An RDF graph is a mathematical set.

An "RDF dataset" as defined by SPARQL 1.0 is a mathematical-set of one 
graph (the default graph) and zero or more pairs (IRI, graph).  Those 
graphs are RDF graphs - values, immutable - not containers of triples.

http://www.w3.org/TR/rdf-sparql-query/#sparqlDataset


In SPARQL 1.1 Update, we have some places where the graph language is 
strictly sloppy but the long form is very long, communicates badly and 
does not reflect common understanding.  Any text is a balancing act.

The sloppyness is to do with values and references (or values and slots, 
if you like).  Some of the confusion on named graphs comes from this but 
it isn't specific to named graphs.

In the SPARQL Update submission [*], it's a bit clearer for this 
point-of-view as we have:

INSERT DATA INTO <g> { :s :p :o }

so there is slot <g> that has a graph (value) in it and then we perform:

S0 := graph in slot <g>
S1 := S0 set-union { (:s :p :o) }
value of slot <g> := S1

Note what happens if the same graph (value) is also in slot <g1>.

This is why I prefer "graph store" in update to the alternative of 
reusing the term "RDF dataset".  The choice of language "graph store" 
captures for me the idea of a place where there are a number of slots 
for graphs.

Here's a raw definition more worded to reflect that view:

A graph store is a number of slots, one unnamed, others named, each slot 
holds a value that is an RDF graph.

The SPARQL 1.1 Update document says:
[[
A Graph Store is a repository of RDF graphs managed by a single service. 
Like an RDF Dataset
operated on by SPARQL, a Graph Store contains one unnamed graph and zero 
or more named graphs.
]]

Repository isn't bad.  "contains" is a bit iffy but isn't actually wrong 
- the contents can change.  "Like" is loose.

If you "modify a graph in a graph store" you are changing the value in 
that slot.  Same slot, different value and it's not the same graph.  It 
would be more correct to say "change the graph in the repository for 
another graph" or some such language.

Dataset content:
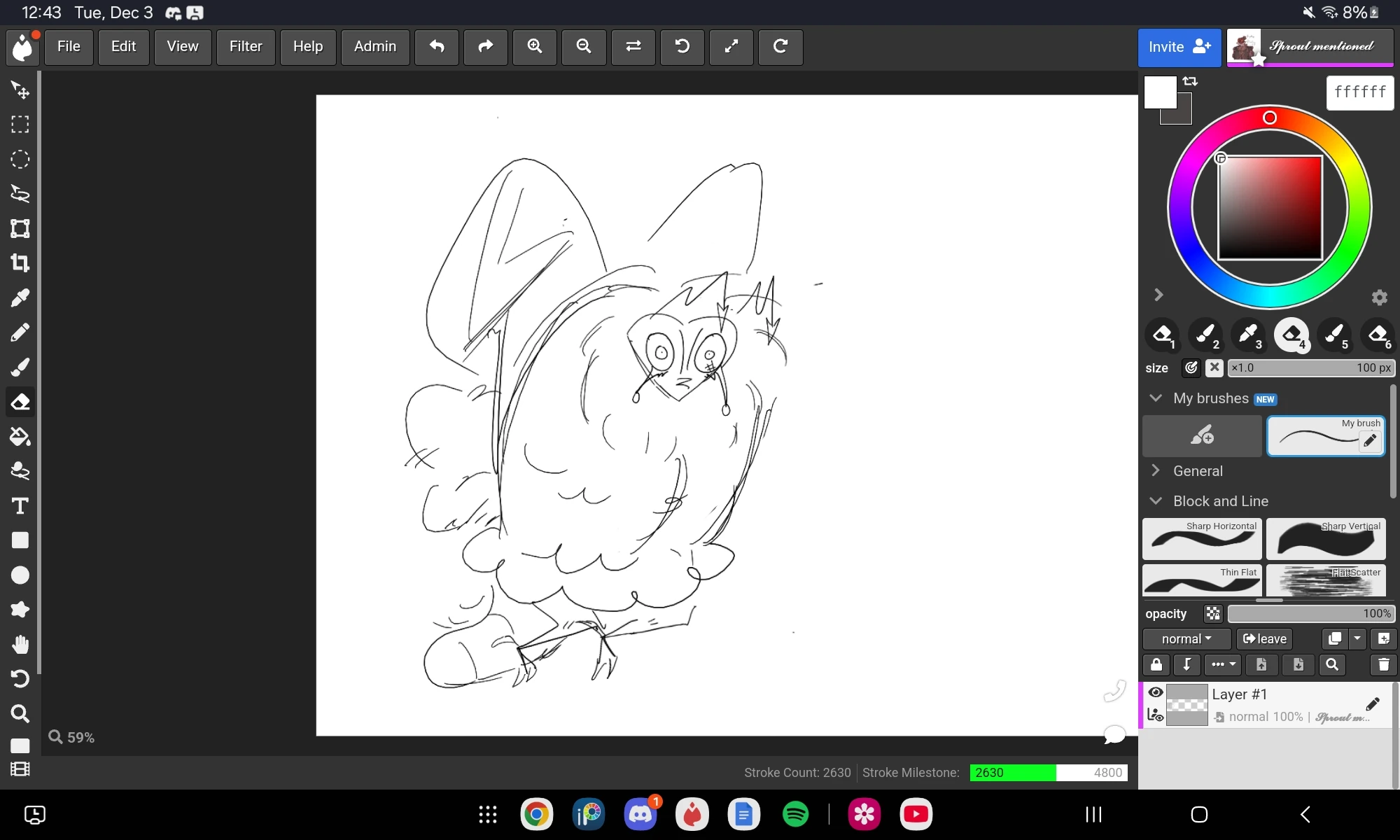Pick the lasso selection tool

tap(20, 194)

Required tasks:
a: In the passage on SPARQL graph stores, what does an RDF dataset as defined by SPARQL 1.0 consist of?
b: Reproduce the portion of the passage on SPARQL graph stores from "This is why" to "an RDF graph.".
Work from the passage on SPARQL graph stores alone, not from the data.

Final results:
a: An RDF dataset consists of one graph (the default graph) and zero or more pairs of an IRI and a graph.

b:
This is why I prefer "graph store" in update to the alternative of 
reusing the term "RDF dataset".  The choice of language "graph store" 
captures for me the idea of a place where there are a number of slots 
for graphs.

Here's a raw definition more worded to reflect that view:

A graph store is a number of slots, one unnamed, others named, each slot 
holds a value that is an RDF graph.